•Require insurance companies to cover pre-existing conditions so all Americans regardless of their health status or history can get comprehensive benefits at fair and stable premiums.
•Create a new Small Business Health Tax Credit to help small businesses provide affordable health insurance to their employees.
•Lower costs for businesses by covering a portion of the catastrophic health costs they pay in return for lower premiums for employees.
•Prevent insurers from overcharging doctors for their malpractice insurance and invest in proven strategies to reduce preventable medical errors.
•Make employer contributions more fair by requiring large employers that do not offer coverage or make a meaningful contribution to the cost of quality health coverage for their employees to contribute a percentage of payroll toward the costs of their employees' health care.
•Establish a National Health Insurance Exchange with a range of private insurance options as well as a new public plan based on benefits available to members of Congress that will allow individuals and small businesses to buy affordable health coverage.
•Ensure everyone who needs it will receive a tax credit for their premiums.
I wonder whether we need all of this.
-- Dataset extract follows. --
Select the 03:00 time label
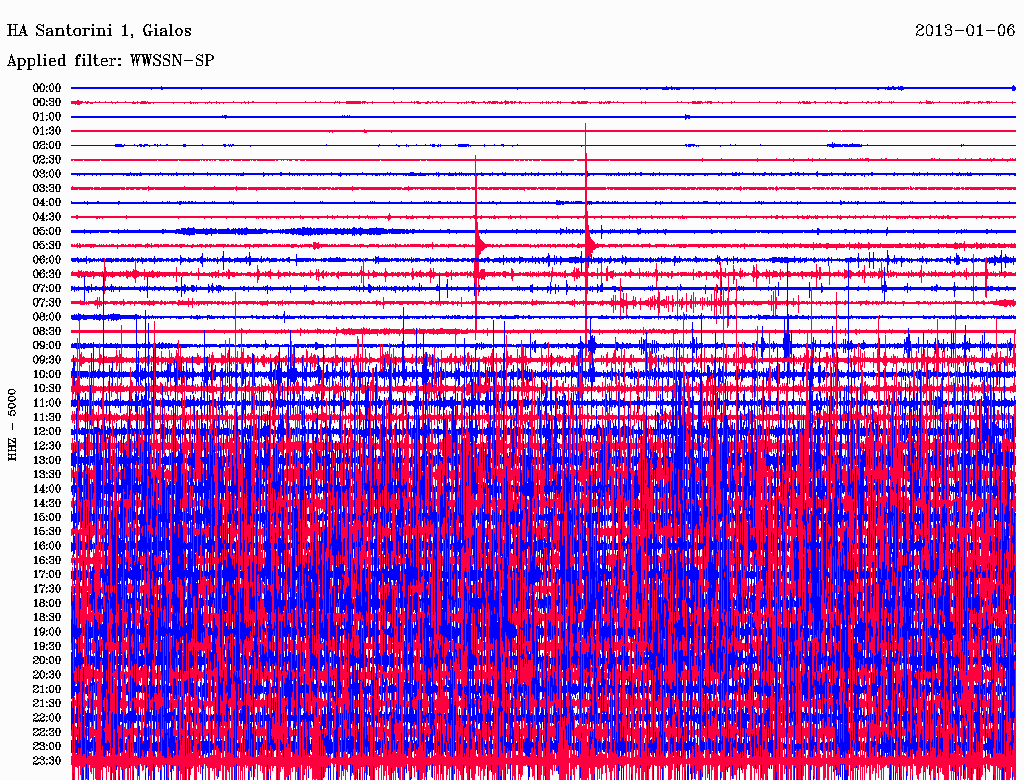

In particular, I wonder whether we need bullet points 2, 3, 5, 6, and 7.
If we took the alternative step of simply requiring employers to provide health insurance for their employees (subject to certain cost sharing), then we wouldn't need bullet point 2 (the tax credit) or 3 (government contribution to catastrophic health insurance). Businesses wouldn't be disadvantaged by offering health insurance because it would be a cost of doing business for everyone. Similarly, we wouldn't need bullet point 5 (the Wal-Mart tax) because all employers would be required to provide health insurance coverage. Bullet point number 6 would no longer be necessary because employees (and their dependents (again, subject to cost sharing)) would be covered under employer group health plans and low income individuals and families would continue to have the option of Medicaid. Bullet point 7 would also no longer be necessary--everyone would be covered (or could be covered) under either employer group health plans or Medicaid.
It just strikes me as wrongheaded and unnecessary to create another federal bureaucracy when the system would work better if the duty to provide health insurance were simply imposed upon the employer and the market was left to take care of everything else.
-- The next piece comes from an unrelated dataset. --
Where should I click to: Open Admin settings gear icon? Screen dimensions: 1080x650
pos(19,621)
The Hawaii model isn't a bad one. The one danger I think it has is that it concentrates power in the hands of health insurers (again, including HMOs and Blue Cross/Blue Shield types entities). That is something to be avoided. They have the patients so they're in a position to control doctors' compenation. They have the doctors, so they're also in a position to control the care that is given. Not all of this is bad. But some of it can be.